> I belive all SPARC implementations have been TSO (i.e. exactly the same as x86...

KMag · on Jan 10, 2021

> GP may have confused SPARC and Alpha

I seem to have confused which of the 3 memory ordering states was the default and supported on all models. I'm well aware of the Alpha.

> e.g. if you load a pointer then read the value at that pointer you may get stale data

For anyone thinking that sounds horrifying, a single core doing the writes and read won't observe anything out of the ordinary.

The designers of the Alpha thought "Okay, we can simplify and speed up the cache coherency logic if the "happens before" temporal dependency introduced by a memory fence between two writes won't make any guarantees about two reads on another core, unless there's also a "happens before" temporal dependency introduced by a memory fence between the two reads". This sounds totally reasonable, particularly at a time when lockfree data structures weren't as popular. Reads and writes done while holding a mutex work just like any other processor: the memory fence involved in acquiring a mutex guarantees that any reads made while holding the mutex will see all writes made before the previous release operation on that mutex.

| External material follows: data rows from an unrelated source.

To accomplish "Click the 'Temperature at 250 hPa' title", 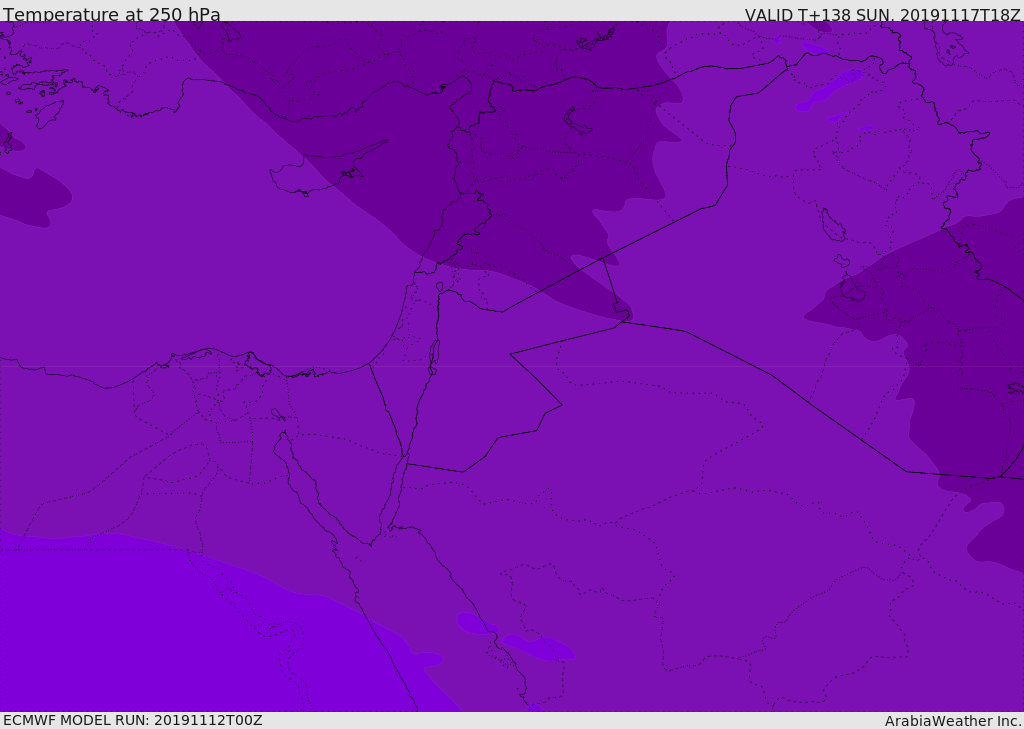I will point(111,15).
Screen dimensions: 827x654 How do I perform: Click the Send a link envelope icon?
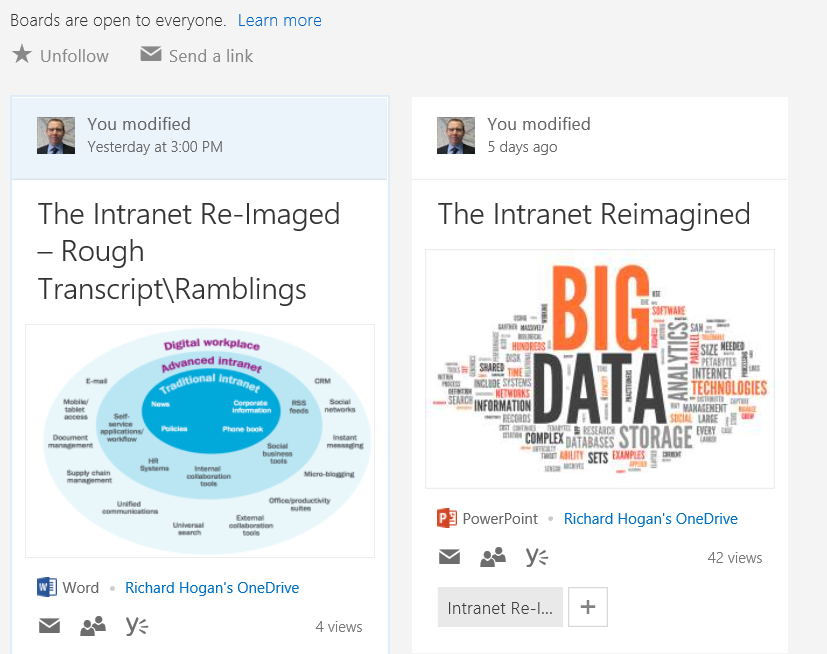(151, 55)
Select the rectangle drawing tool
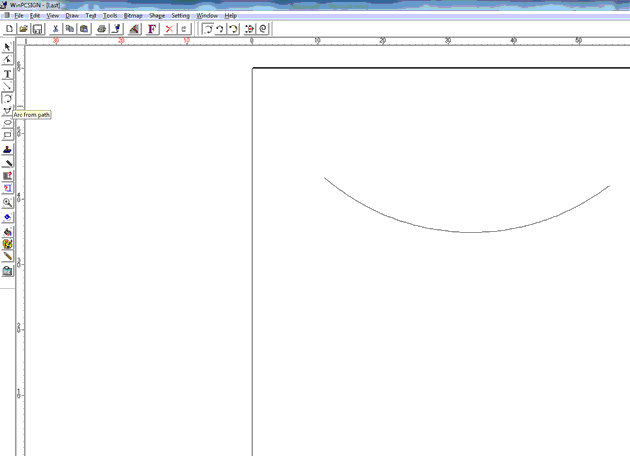Screen dimensions: 630x456 tap(7, 135)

The difficulty with the Alpha memory model comes mostly in writing lockfree data structures, where the safety comes from modifying some data structure while no other threads can see it, then atomically changing a pointer (usually a load-locked/store-conditional or compare-and-swap) to make that pointer available to other threads. On most architectures, you only need a memory fence right before (or a part of) the write operation that changes the pointer. On most architectures, this happens-before guarantee will be seen by all normal read operations. On Alpha, you also need a memory fence between reading that pointer and chasing it. In C, the loading the pointer and chasing it happen in a single expression *p, so you need to load the global pointer into a local variable, execute a memory fence, and then deference the pointer (or else use inline assembly, C11 atomics came out way way after the DEC Alpha AXP).

Lockfree data structures become more popular well after the Alpha was released, so it's understandable why the Alpha designers were willing to make these optimizations that don't affect code that correctly uses mutexes to protect global mutable state.